● **Assignment**: When you output the records, match them exactly and omit any picture they include.

● **Provided material**:
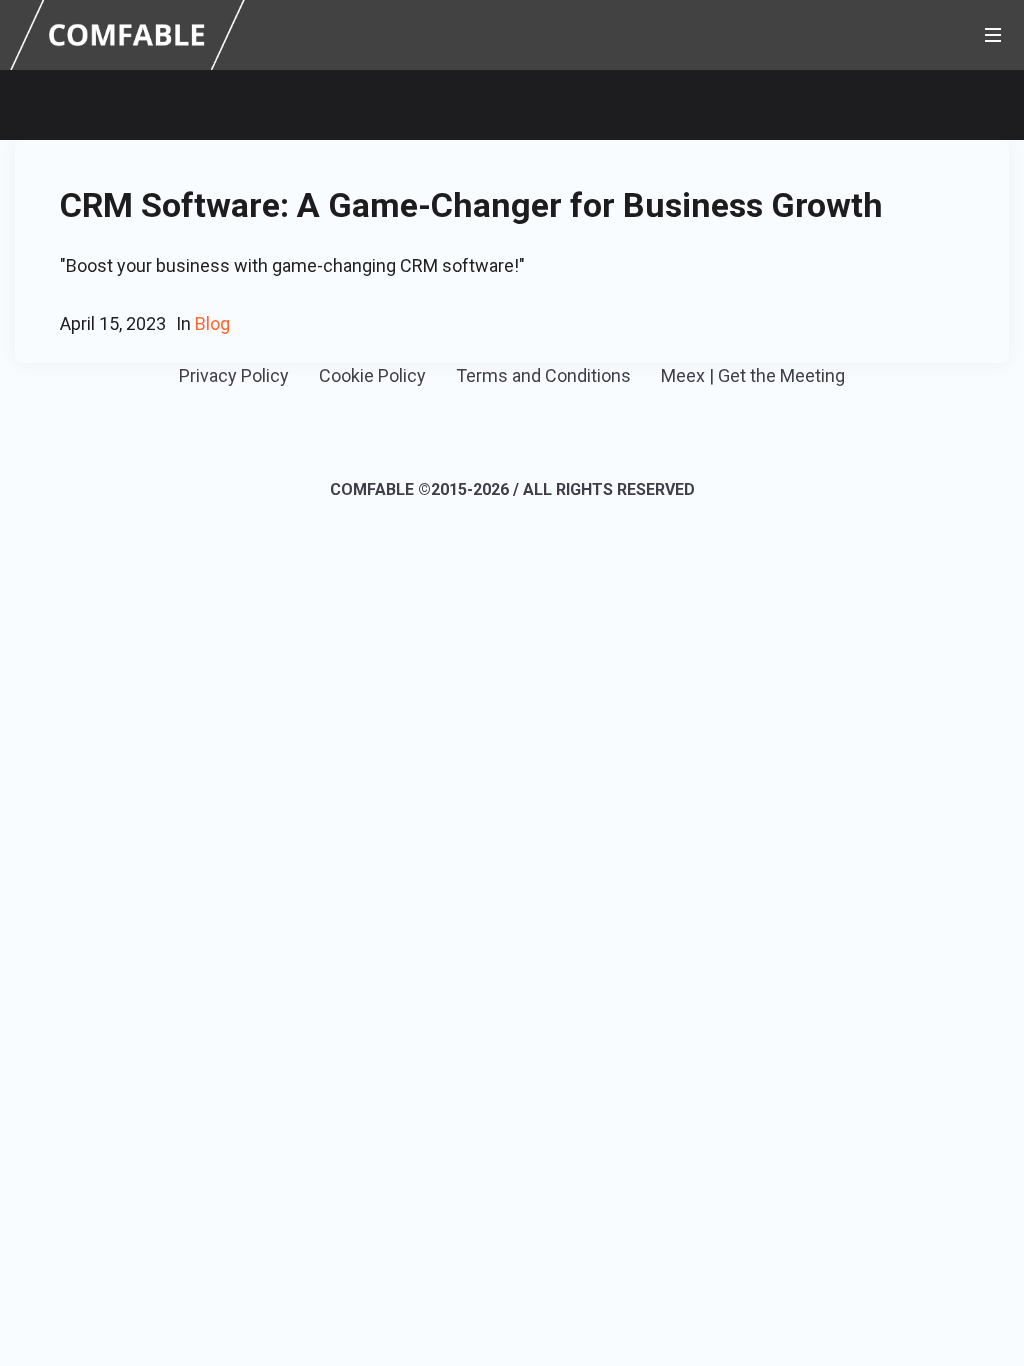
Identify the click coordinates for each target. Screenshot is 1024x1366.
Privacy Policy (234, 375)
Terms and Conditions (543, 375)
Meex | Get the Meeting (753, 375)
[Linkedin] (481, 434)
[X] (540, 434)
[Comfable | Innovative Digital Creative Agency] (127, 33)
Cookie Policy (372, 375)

● **Solution to this task**:
Identify the click coordinates for each target. Screenshot is 1024x1366.
Privacy Policy (234, 375)
Terms and Conditions (543, 375)
Meex | Get the Meeting (753, 375)
[Linkedin] (481, 434)
[X] (540, 434)
[Comfable | Innovative Digital Creative Agency] (127, 33)
Cookie Policy (372, 375)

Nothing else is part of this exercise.